Das dritte Oktoberfest nach dem Zweiten Weltkrieg stand bereits ganz im Zeichen des wirtschaftlichen Aufschwungs. Wie die Rechnungsbücher und Statistiken für das Jahr 1951 zeigen, verzeichnete die Wiesn bereits wieder Rekordzahlen. Der Plan von 1951 teilt die Theresienwiese in die beiden von Norden nach Süden verlaufenden Hauptstraßen. Im Südteil der Theresienwiese befindet sich das Ausstellungsareal des vom Bayerischen Bauernverband organisierten Zentral-Landwirtschaftsfestes.
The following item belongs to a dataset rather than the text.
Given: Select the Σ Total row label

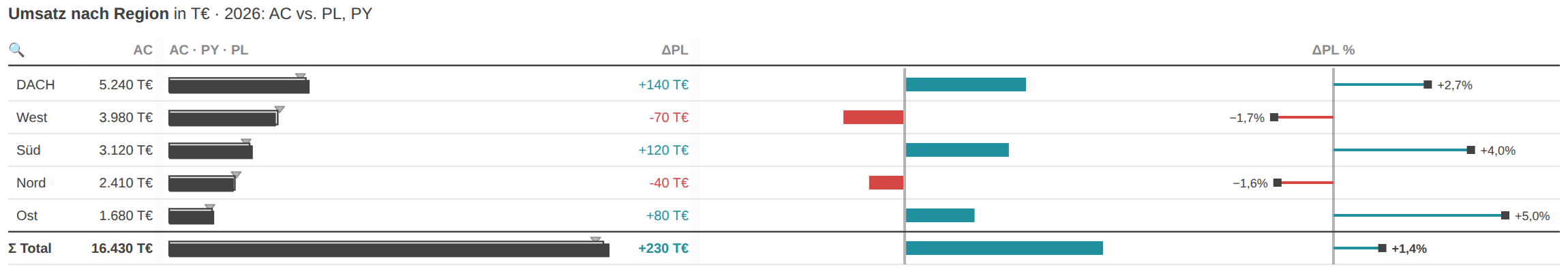Looking at the screenshot, I should coord(30,248).

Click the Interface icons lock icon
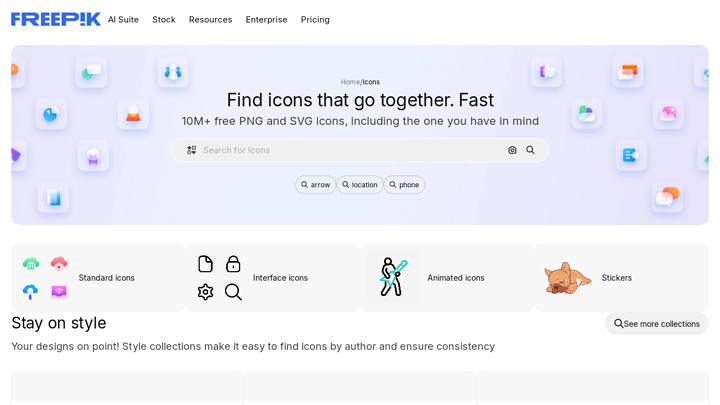[x=233, y=264]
Neben den sieben Festhallen der Münchner Brauereien befinden sich vier weitere gastronomische Großbetriebe (Ochsenbraterei Rössler, Fischer-Vroni, Hippodrom und Weinschiff Bucentaurus) auf dem Festplatz. Hinzu kam eine Vielzahl gastronomischer Mittel- und Kleinbetriebe. Neben den städtisch betriebenen Buden und fliegenden Ständen, wird die enorm große Anzahl der Fahr- und Schaugeschäfte deutlich.

Im Jahr 1984 fand eine sogenannte „Kleine Wiesn“ statt. Wegen des Bayerischen Zentral-Landwirtschaftsfestes, das vom 22. September bis zum 2. Oktober dauerte, entfiel für das Oktoberfest die Bespielung der Straße 5.
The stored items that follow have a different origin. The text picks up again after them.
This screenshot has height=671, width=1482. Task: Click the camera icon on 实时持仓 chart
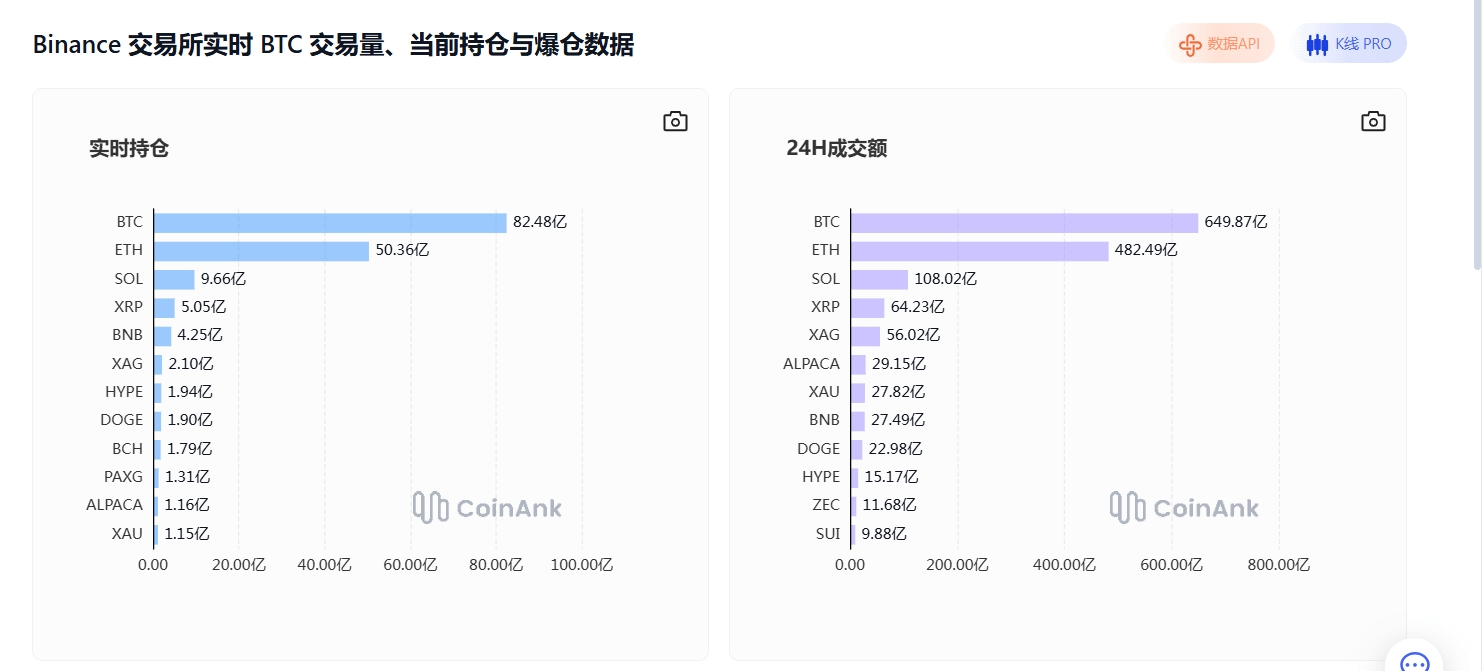675,122
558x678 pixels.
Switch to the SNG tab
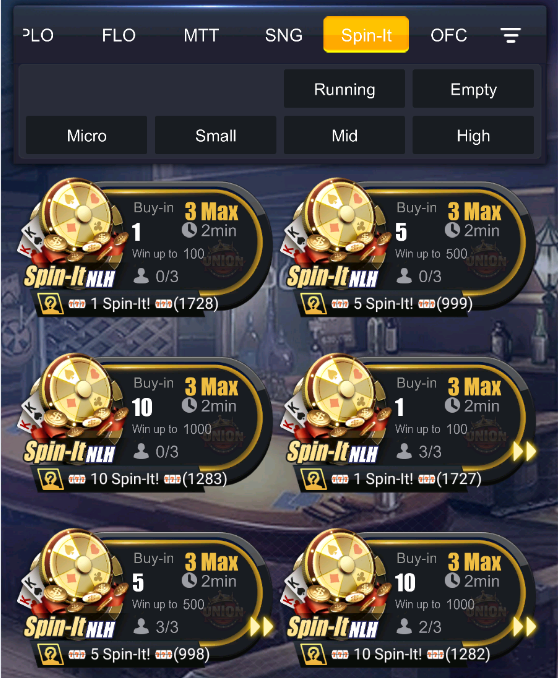pos(284,35)
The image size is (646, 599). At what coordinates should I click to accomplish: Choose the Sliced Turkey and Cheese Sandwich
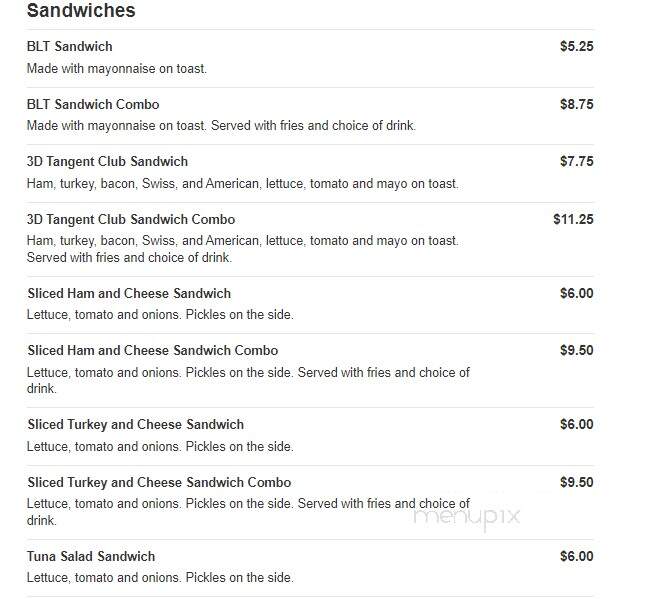pos(136,424)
Der hier gezeigte Plan ist vom damaligen Bürgermeister Winfried Zehetmeier (1933-2019) und dem damaligen Fremdenverkehrsdirektor Heinz Strobl (1920-1993) unterzeichnet.

Der Oktoberfest-Lageplan des Referats für Arbeit und Wirtschaft der Landeshauptstadt München bietet einen detaillierten Überblick der Theresienwiese von 2019.
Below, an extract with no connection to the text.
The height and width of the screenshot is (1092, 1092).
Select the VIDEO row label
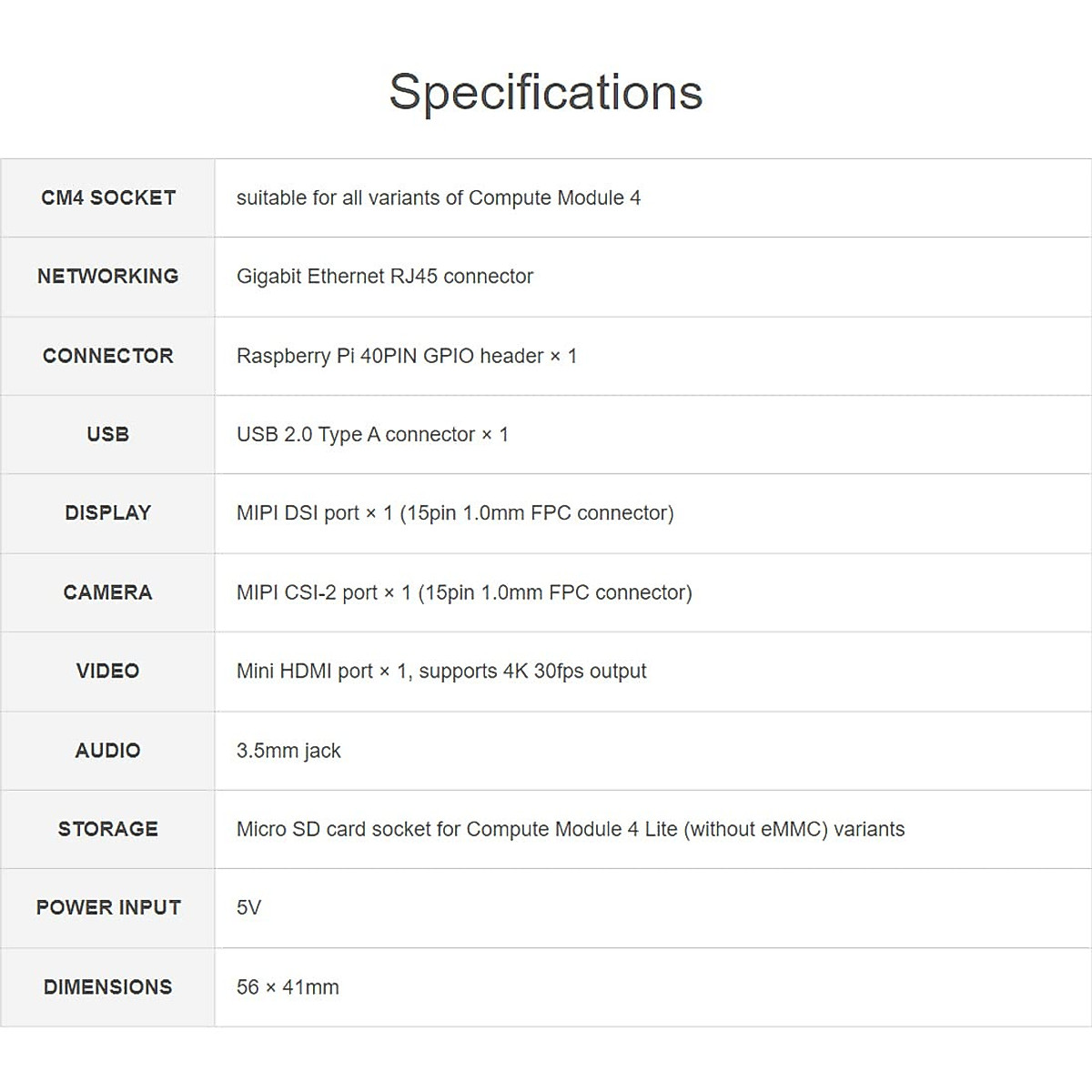click(x=108, y=671)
Auf dem Plan sind zwei konkrete Neuerungen im Vergleich zu den vorher gezeigten Plänen zu erkennen. Zum einen ist das 2003 neu errichtete Servicezentrum Theresienwiese rechts unterhalb der Ruhmeshalle und Bavaria zu sehen. Die Räumlichkeiten beheimaten neben der Festleitung und Pressestelle des Referats für Arbeit und Wirtschaft, unter anderem auch die Polizeistation, die Sanitätsstation, das Fundbüro und den Security Point. Zum anderen ist auf dem Plan links unterhalb der Bavaria-Statue das Areal der "Oidn Wiesn" gezeigt. Diese war im Jahr 2010 eigentlich als einmaliges Jubiläums-Event zum 200. Geburtstag des Oktoberfests geplant und sollte dem Festpublikum einen historischen Einblick in die Geschichte des Volksfestes bieten. Die Oide Wiesn erfuhr aber einen solch großen Zuspruch, dass man sich entschied, sie als festen Teil des Oktoberfestes zu etablieren. Die Oidn Wiesn teilt sich ihren Standort mit dem Bayerischen Zentral-Landwirtschaftsfest und findet daher alle vier Jahre nicht statt.